Quoted from the report: https://www.sciencedaily.com/releases/2018/10/181012082704.htm
Karl’s comment: The following magical paragraph was also in the article: “Yarger studies the electrical activity of neurons in the haltere structure, which was once a second set of wings, but transformed by millions of years of evolution into what serves as the unseen balancing system.”
That is a nonsense non-scientific fabrication or hallucination. It could have been omitted without changing the scientific facts of this study. I provide facts to back up my statement in Helping Evolutionists Get It Right.
This fly’s incredible hearing is a curiosity to those developing better hearing aids
Ormia ochracea ‘s sense of directional hearing is second to none in the animal kingdom….”These flies have highly specialized ears that provide the most acute directional hearing of any animal,” says Andrew Mason, a professor of biology at U of T Scarborough.
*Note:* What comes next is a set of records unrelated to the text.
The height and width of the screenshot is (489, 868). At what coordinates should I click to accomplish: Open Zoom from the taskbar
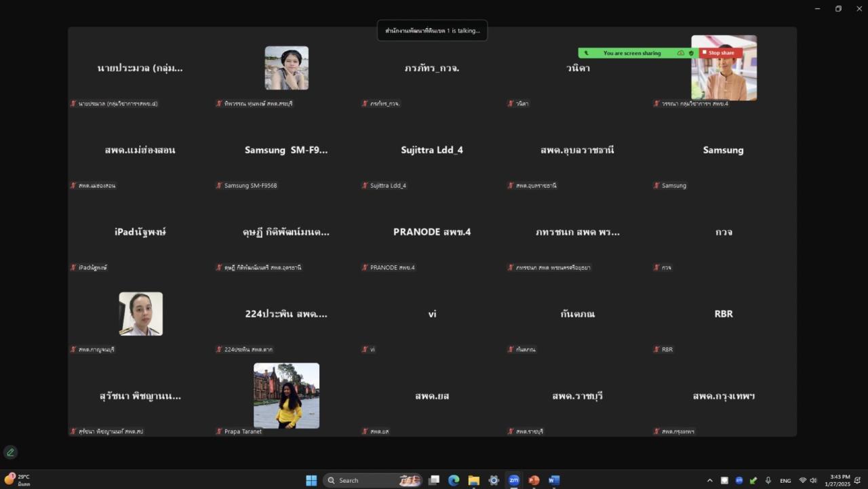[x=513, y=480]
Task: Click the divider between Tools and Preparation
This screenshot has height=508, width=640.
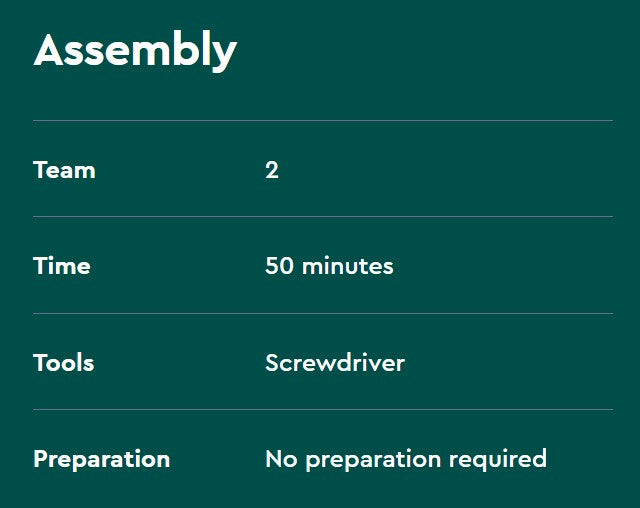Action: click(x=322, y=409)
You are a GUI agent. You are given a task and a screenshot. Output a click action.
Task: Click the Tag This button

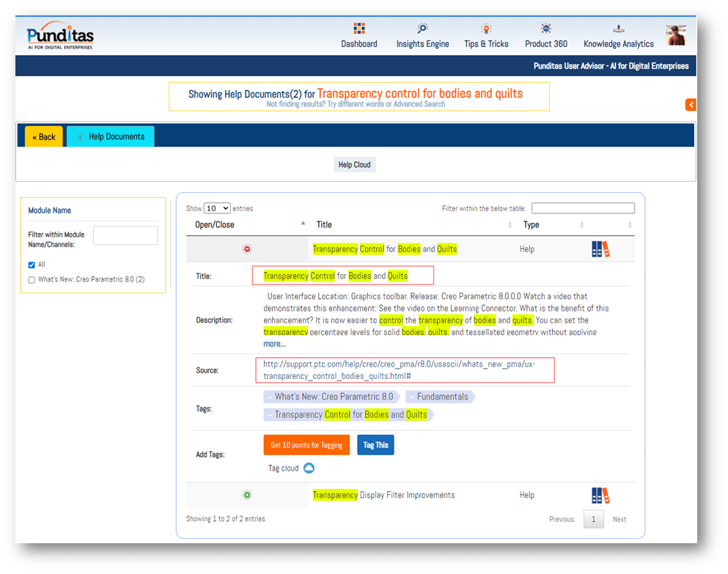(x=375, y=445)
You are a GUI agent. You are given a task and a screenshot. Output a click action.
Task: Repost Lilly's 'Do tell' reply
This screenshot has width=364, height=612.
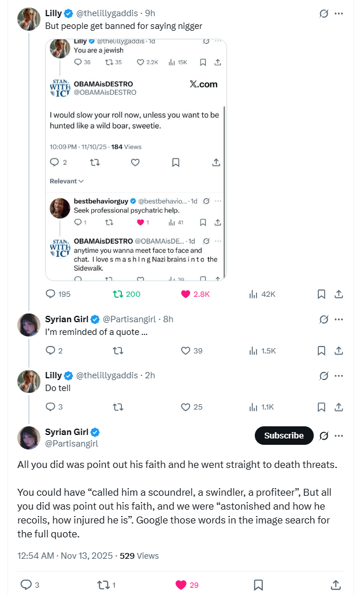(x=118, y=407)
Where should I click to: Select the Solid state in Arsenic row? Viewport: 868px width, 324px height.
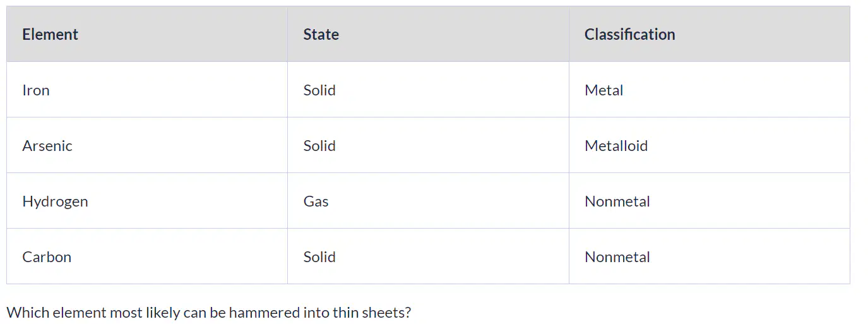pyautogui.click(x=428, y=145)
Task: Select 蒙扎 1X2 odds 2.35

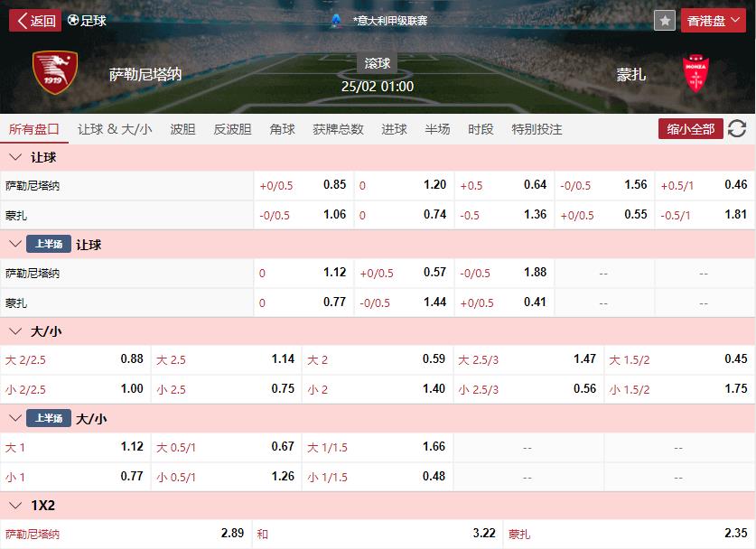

“The mechanism that makes their hearing so exceptional has even led to a range of bio-inspired technology, like the mini directional microphones used in hearing aids.”…
While that is pretty extraordinary in itself, what makes the fly truly remarkable is its mechanically-coupled ears. Unlike most animals that have two separate ears, both of Ormia’s eardrums are connected together…
“It’s interesting that something so small can be sensitive to the direction of sound,” says Mason. “They’re tiny relative to the wavelength of sound they’re able to localize, so they shouldn’t be able to do what they do but they can because of the mechanical coupling.”
Engineers are interested in using the same principle found in Ormia’s coupled eardrums to develop artificial sensors. These sensors could better locate signals for a range of uses where the size of the object relative to the signal might be a limiting factor — from hearing aids, to gunshot detectors, to different types of radar.
Jaw-Dropping Vision Helps Tiny Flies Snag Prey in Under a Second
The researchers say their findings could have technological applications, particularly in the development of flying drones. “The problem with drones is often one of the battery power necessary for accurate image processing,” Gonzalez-Bellido said in a statement. “The processing power is a huge drain on resources. But as is often the case, we can take lessons from the natural world to minimize the power requirements. This, combined with the robber fly’s remarkable hunting ability, could help in the design of drones designed to take down illegal drones near airports, for example.”